How to enable 3D Secure

If your platform can already take a payment on the web with Rainforest's Payment component, there are a few changes needed to enable 3D Secure.

In production, each merchant will need to be onboarded to 3D Secure. Contact your Customer Success Manager for more information on this process. (All sandbox merchants are automatically able to do simulated 3DS transactions.)

When you create a payin config and want to run 3DS, send a new property, threeds_mode with the value ATTEMPT. This tells Rainforest to make a best-effort attempt to run 3D Secure, but also to continue to run unauthenticated card transactions if the merchant or card doesn't support 3DS.

{
    "amount": 202, // $2.02
    "currency_code": "USD",
    "threeds_mode": "ATTEMPT"
}

Your payment page may need small tweaks to allow the Payment component to run 3DS on your behalf. You can test in Rainforest's Sandbox environment, where we will show a simulated 3DS modal dialog.

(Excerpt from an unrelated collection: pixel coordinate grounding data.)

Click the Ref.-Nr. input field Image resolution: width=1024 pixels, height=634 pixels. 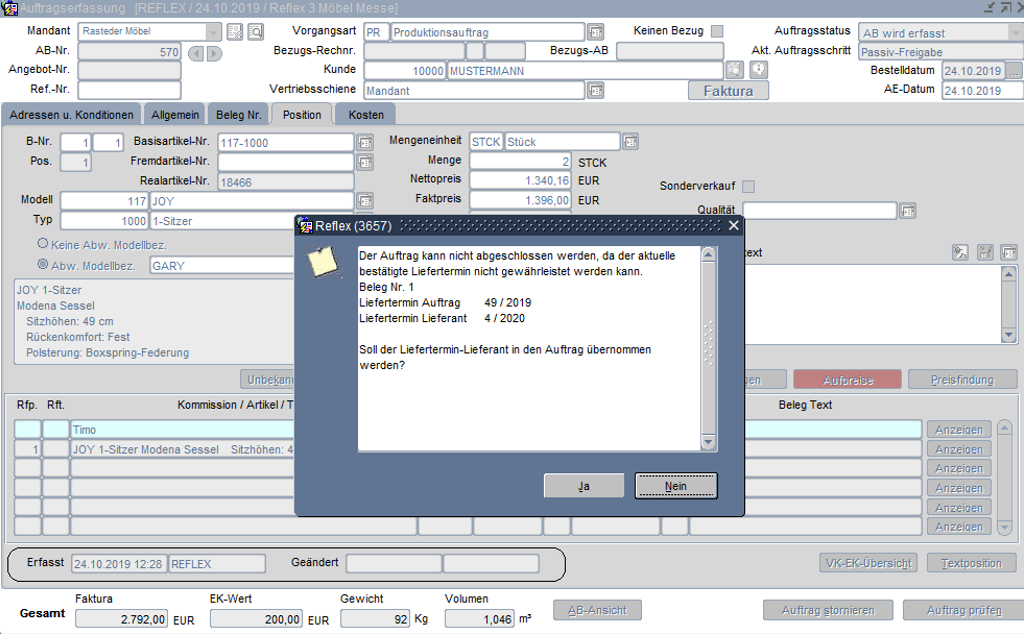click(x=129, y=90)
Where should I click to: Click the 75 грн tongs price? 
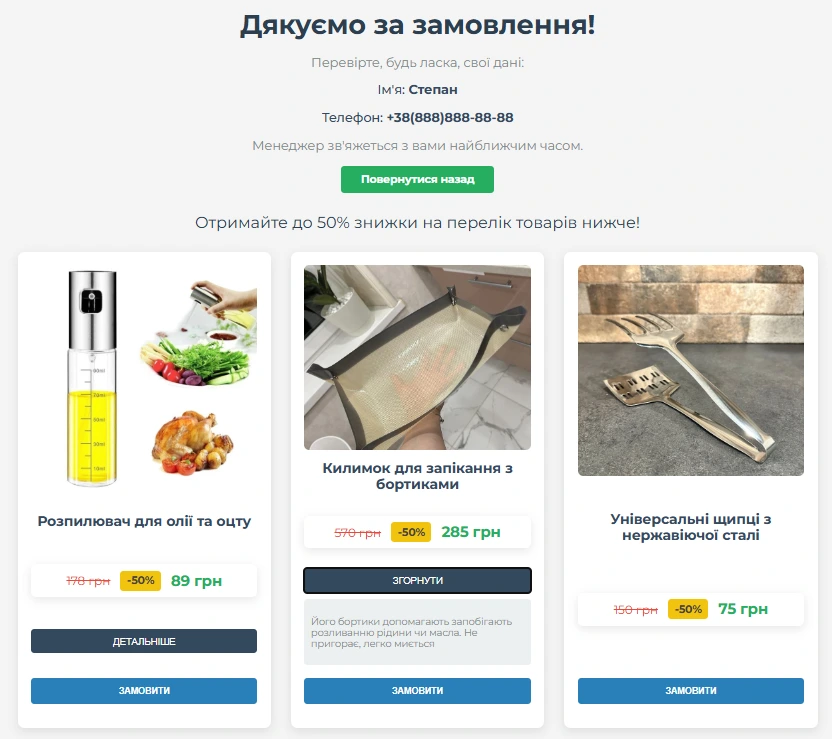click(743, 609)
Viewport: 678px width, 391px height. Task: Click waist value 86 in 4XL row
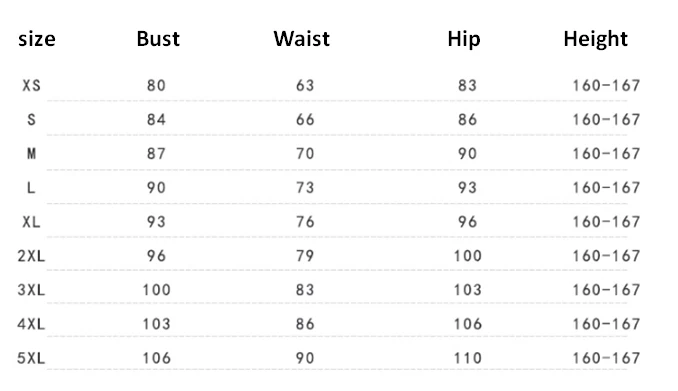(x=305, y=324)
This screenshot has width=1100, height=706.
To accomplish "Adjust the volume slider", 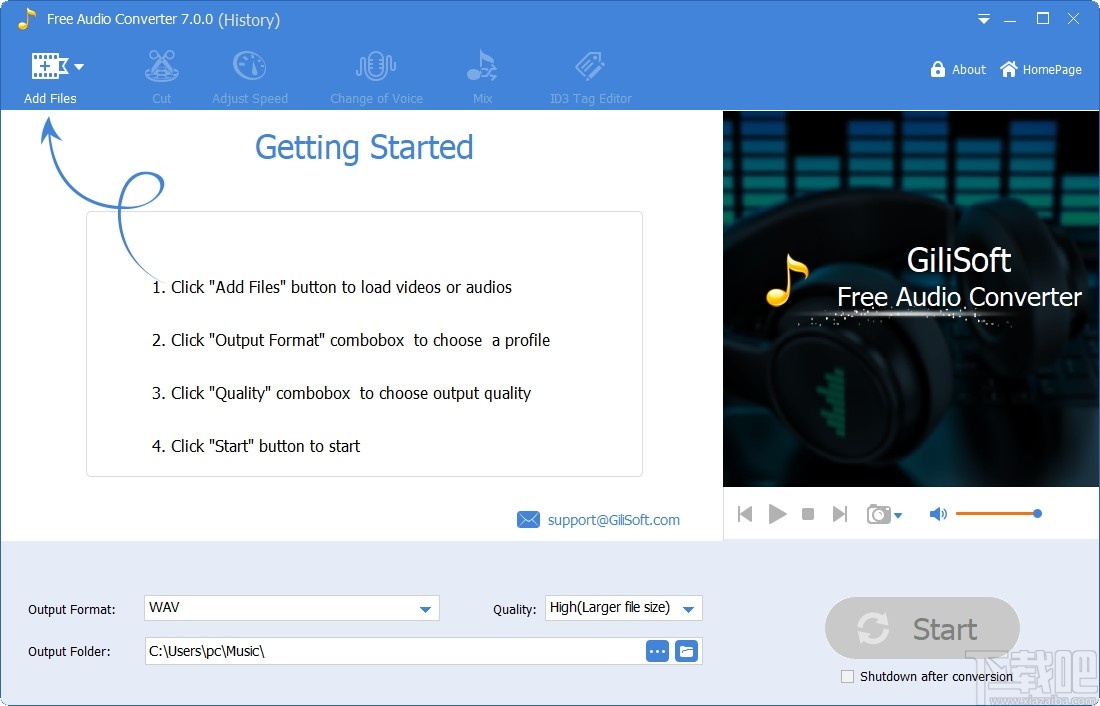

• The Rainforest 3DS modal will need to be visible above any elements on your page. If you currently listen to the payment component's attempted event and show your own modal or shadow over the page, you may need to do additional work to allow the Rainforest 3DS modal to appear:
  • The payment component emits events for threeds-challenge-opened and threeds-challenge-closed. You can listen to these to know when to hide and then re-show your own modal experience.
• If your webpage uses a Content Security Policy to control what code is allowed on the page, you may need to make changes to allow the bank's authentication to run inside of an iframe. Get in touch with your Customer Success Manager for more help with this change.
  • You will need to allow frames and form submits (via the frame-src and form-action directive) from: centinelapi.cardinalcommerce.com, api.rainforestpay.com, and static.rainforestpay.com.

There are two ways to find out if a transaction ran 3DS successfully:

1. In Rainforest's Portal, you can see the 3DS success shown with other details in the payin detail screen:

2. In the API, Payins will have a threeds_attempt_id property with a value prefixed with tds_, which references the successful 3DS session that was used to make that payin.